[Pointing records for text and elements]
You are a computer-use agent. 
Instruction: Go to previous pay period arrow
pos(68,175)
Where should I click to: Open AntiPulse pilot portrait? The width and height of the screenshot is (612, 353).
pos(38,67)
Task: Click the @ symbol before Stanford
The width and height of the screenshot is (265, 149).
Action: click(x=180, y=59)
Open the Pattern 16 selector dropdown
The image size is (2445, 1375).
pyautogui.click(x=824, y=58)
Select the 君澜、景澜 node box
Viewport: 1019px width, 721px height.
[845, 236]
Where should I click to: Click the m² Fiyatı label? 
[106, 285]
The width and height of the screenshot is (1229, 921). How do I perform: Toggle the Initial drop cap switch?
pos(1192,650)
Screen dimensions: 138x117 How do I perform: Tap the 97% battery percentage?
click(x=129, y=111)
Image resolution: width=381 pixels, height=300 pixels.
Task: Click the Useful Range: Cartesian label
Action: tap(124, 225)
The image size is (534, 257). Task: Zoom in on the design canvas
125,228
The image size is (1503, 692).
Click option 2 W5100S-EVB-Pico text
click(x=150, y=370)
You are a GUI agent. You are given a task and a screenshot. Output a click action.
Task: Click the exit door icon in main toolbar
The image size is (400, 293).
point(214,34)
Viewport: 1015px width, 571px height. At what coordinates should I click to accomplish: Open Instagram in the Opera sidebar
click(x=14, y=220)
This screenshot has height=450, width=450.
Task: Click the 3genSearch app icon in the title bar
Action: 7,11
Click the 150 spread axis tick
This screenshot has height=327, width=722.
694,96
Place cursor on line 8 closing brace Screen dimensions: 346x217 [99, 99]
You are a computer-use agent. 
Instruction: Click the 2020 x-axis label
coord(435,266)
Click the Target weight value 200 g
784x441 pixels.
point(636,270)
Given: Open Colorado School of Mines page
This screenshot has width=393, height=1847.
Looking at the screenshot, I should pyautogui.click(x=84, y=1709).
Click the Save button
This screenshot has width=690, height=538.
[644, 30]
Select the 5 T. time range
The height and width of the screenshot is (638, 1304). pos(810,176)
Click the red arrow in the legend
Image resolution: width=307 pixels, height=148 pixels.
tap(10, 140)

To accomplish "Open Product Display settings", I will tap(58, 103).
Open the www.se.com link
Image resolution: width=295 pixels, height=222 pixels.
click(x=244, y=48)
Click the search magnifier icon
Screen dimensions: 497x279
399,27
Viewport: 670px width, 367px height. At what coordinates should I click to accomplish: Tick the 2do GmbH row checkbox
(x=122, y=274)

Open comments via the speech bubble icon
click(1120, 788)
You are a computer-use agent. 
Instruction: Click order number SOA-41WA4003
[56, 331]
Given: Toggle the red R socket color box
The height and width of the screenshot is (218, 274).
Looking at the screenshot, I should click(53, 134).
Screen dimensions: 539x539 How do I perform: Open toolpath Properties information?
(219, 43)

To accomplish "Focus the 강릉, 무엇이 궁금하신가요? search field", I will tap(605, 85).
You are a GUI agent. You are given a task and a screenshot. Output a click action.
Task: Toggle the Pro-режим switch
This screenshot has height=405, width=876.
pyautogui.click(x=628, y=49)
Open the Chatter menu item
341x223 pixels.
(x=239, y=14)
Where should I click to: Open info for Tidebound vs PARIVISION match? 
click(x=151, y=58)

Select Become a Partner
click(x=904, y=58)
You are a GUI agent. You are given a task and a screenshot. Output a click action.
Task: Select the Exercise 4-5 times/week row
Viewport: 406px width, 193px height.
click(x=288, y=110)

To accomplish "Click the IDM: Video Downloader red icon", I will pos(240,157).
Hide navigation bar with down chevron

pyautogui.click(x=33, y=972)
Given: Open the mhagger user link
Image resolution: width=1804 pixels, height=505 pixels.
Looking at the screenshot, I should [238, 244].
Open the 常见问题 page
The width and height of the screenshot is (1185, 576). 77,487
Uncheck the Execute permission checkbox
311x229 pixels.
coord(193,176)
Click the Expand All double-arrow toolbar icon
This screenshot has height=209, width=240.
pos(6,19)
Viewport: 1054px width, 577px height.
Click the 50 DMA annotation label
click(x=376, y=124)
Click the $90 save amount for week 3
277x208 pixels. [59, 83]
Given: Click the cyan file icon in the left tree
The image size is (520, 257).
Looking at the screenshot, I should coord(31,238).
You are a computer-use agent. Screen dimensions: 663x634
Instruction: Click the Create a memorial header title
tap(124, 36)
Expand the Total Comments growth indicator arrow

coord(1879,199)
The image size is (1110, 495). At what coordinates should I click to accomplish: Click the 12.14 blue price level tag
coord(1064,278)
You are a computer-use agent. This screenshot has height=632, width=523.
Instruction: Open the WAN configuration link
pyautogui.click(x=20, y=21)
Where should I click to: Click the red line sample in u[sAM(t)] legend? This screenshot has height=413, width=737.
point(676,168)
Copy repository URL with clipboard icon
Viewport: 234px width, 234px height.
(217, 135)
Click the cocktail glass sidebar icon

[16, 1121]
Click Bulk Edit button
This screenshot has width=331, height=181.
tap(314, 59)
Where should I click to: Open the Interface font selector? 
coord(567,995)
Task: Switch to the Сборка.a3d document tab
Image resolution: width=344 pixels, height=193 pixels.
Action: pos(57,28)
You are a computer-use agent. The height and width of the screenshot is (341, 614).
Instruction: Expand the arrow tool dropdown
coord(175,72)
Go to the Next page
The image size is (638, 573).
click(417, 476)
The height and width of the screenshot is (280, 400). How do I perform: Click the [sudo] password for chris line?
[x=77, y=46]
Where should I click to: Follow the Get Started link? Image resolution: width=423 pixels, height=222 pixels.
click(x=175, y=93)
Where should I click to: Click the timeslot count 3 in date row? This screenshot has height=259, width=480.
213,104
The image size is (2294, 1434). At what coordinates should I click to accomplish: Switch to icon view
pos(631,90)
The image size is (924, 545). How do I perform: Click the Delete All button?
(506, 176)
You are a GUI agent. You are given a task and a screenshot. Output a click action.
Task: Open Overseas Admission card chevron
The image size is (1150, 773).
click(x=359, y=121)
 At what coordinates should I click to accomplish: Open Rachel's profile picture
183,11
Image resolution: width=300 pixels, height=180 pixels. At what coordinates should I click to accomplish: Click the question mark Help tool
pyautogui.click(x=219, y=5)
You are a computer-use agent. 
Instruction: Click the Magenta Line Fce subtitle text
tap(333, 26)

OBJECTIVE
Reproduce each of the entries above verbatim, from the first line to the last.

RESPONSE TO THIS TASK
You are a computer-use agent. 
Instruction: Go to previous pay period arrow
pos(68,175)
Where should I click to: Open AntiPulse pilot portrait? The width and height of the screenshot is (612, 353).
pos(38,67)
Task: Click the @ symbol before Stanford
The width and height of the screenshot is (265, 149).
Action: click(x=180, y=59)
Open the Pattern 16 selector dropdown
The image size is (2445, 1375).
pyautogui.click(x=824, y=58)
Select the 君澜、景澜 node box
Viewport: 1019px width, 721px height.
[845, 236]
Where should I click to: Click the m² Fiyatı label? 
[106, 285]
The width and height of the screenshot is (1229, 921). How do I perform: Toggle the Initial drop cap switch?
pos(1192,650)
Screen dimensions: 138x117 How do I perform: Tap the 97% battery percentage?
click(x=129, y=111)
Image resolution: width=381 pixels, height=300 pixels.
Task: Click the Useful Range: Cartesian label
Action: tap(124, 225)
The image size is (534, 257). Task: Zoom in on the design canvas
125,228
The image size is (1503, 692).
Click option 2 W5100S-EVB-Pico text
click(x=150, y=370)
You are a GUI agent. You are given a task and a screenshot. Output a click action.
Task: Click the exit door icon in main toolbar
The image size is (400, 293).
point(214,34)
Viewport: 1015px width, 571px height. At what coordinates should I click to accomplish: Open Instagram in the Opera sidebar
click(x=14, y=220)
This screenshot has height=450, width=450.
Task: Click the 3genSearch app icon in the title bar
Action: 7,11
Click the 150 spread axis tick
This screenshot has height=327, width=722.
694,96
Place cursor on line 8 closing brace Screen dimensions: 346x217 [99, 99]
You are a computer-use agent. 
Instruction: Click the 2020 x-axis label
coord(435,266)
Click the Target weight value 200 g
784x441 pixels.
point(636,270)
Given: Open Colorado School of Mines page
This screenshot has width=393, height=1847.
Looking at the screenshot, I should pyautogui.click(x=84, y=1709).
Click the Save button
This screenshot has width=690, height=538.
[644, 30]
Select the 5 T. time range
The height and width of the screenshot is (638, 1304). pos(810,176)
Click the red arrow in the legend
Image resolution: width=307 pixels, height=148 pixels.
tap(10, 140)

To accomplish "Open Product Display settings", I will tap(58, 103).
Open the www.se.com link
Image resolution: width=295 pixels, height=222 pixels.
click(x=244, y=48)
Click the search magnifier icon
Screen dimensions: 497x279
399,27
Viewport: 670px width, 367px height. At what coordinates should I click to accomplish: Tick the 2do GmbH row checkbox
(x=122, y=274)

Open comments via the speech bubble icon
click(1120, 788)
You are a computer-use agent. 
Instruction: Click order number SOA-41WA4003
[56, 331]
Given: Toggle the red R socket color box
The height and width of the screenshot is (218, 274).
Looking at the screenshot, I should click(53, 134).
Screen dimensions: 539x539 How do I perform: Open toolpath Properties information?
(219, 43)

To accomplish "Focus the 강릉, 무엇이 궁금하신가요? search field", I will tap(605, 85).
You are a GUI agent. You are given a task and a screenshot. Output a click action.
Task: Toggle the Pro-режим switch
This screenshot has height=405, width=876.
pyautogui.click(x=628, y=49)
Open the Chatter menu item
341x223 pixels.
(x=239, y=14)
Where should I click to: Open info for Tidebound vs PARIVISION match? 
click(x=151, y=58)

Select Become a Partner
click(x=904, y=58)
You are a GUI agent. You are given a task and a screenshot. Output a click action.
Task: Select the Exercise 4-5 times/week row
Viewport: 406px width, 193px height.
click(x=288, y=110)

To accomplish "Click the IDM: Video Downloader red icon", I will pos(240,157).
Hide navigation bar with down chevron

pyautogui.click(x=33, y=972)
Given: Open the mhagger user link
Image resolution: width=1804 pixels, height=505 pixels.
Looking at the screenshot, I should [238, 244].
Open the 常见问题 page
The width and height of the screenshot is (1185, 576). 77,487
Uncheck the Execute permission checkbox
311x229 pixels.
coord(193,176)
Click the Expand All double-arrow toolbar icon
This screenshot has height=209, width=240.
pos(6,19)
Viewport: 1054px width, 577px height.
Click the 50 DMA annotation label
click(x=376, y=124)
Click the $90 save amount for week 3
277x208 pixels. [59, 83]
Given: Click the cyan file icon in the left tree
The image size is (520, 257).
Looking at the screenshot, I should coord(31,238).
You are a computer-use agent. Screen dimensions: 663x634
Instruction: Click the Create a memorial header title
tap(124, 36)
Expand the Total Comments growth indicator arrow

coord(1879,199)
The image size is (1110, 495). At what coordinates should I click to accomplish: Click the 12.14 blue price level tag
coord(1064,278)
You are a computer-use agent. This screenshot has height=632, width=523.
Instruction: Open the WAN configuration link
pyautogui.click(x=20, y=21)
Where should I click to: Click the red line sample in u[sAM(t)] legend? This screenshot has height=413, width=737.
point(676,168)
Copy repository URL with clipboard icon
Viewport: 234px width, 234px height.
(217, 135)
Click the cocktail glass sidebar icon

[16, 1121]
Click Bulk Edit button
This screenshot has width=331, height=181.
tap(314, 59)
Where should I click to: Open the Interface font selector? 
coord(567,995)
Task: Switch to the Сборка.a3d document tab
Image resolution: width=344 pixels, height=193 pixels.
Action: pos(57,28)
You are a computer-use agent. The height and width of the screenshot is (341, 614).
Instruction: Expand the arrow tool dropdown
coord(175,72)
Go to the Next page
The image size is (638, 573).
click(417, 476)
The height and width of the screenshot is (280, 400). How do I perform: Click the [sudo] password for chris line?
[x=77, y=46]
Where should I click to: Follow the Get Started link? Image resolution: width=423 pixels, height=222 pixels.
click(x=175, y=93)
Where should I click to: Click the timeslot count 3 in date row? This screenshot has height=259, width=480.
213,104
The image size is (2294, 1434). At what coordinates should I click to accomplish: Switch to icon view
pos(631,90)
The image size is (924, 545). How do I perform: Click the Delete All button?
(506, 176)
You are a GUI agent. You are given a task and a screenshot. Output a click action.
Task: Open Overseas Admission card chevron
The image size is (1150, 773).
click(x=359, y=121)
 At what coordinates should I click to accomplish: Open Rachel's profile picture
183,11
Image resolution: width=300 pixels, height=180 pixels. At what coordinates should I click to accomplish: Click the question mark Help tool
pyautogui.click(x=219, y=5)
You are a computer-use agent. 
Instruction: Click the Magenta Line Fce subtitle text
tap(333, 26)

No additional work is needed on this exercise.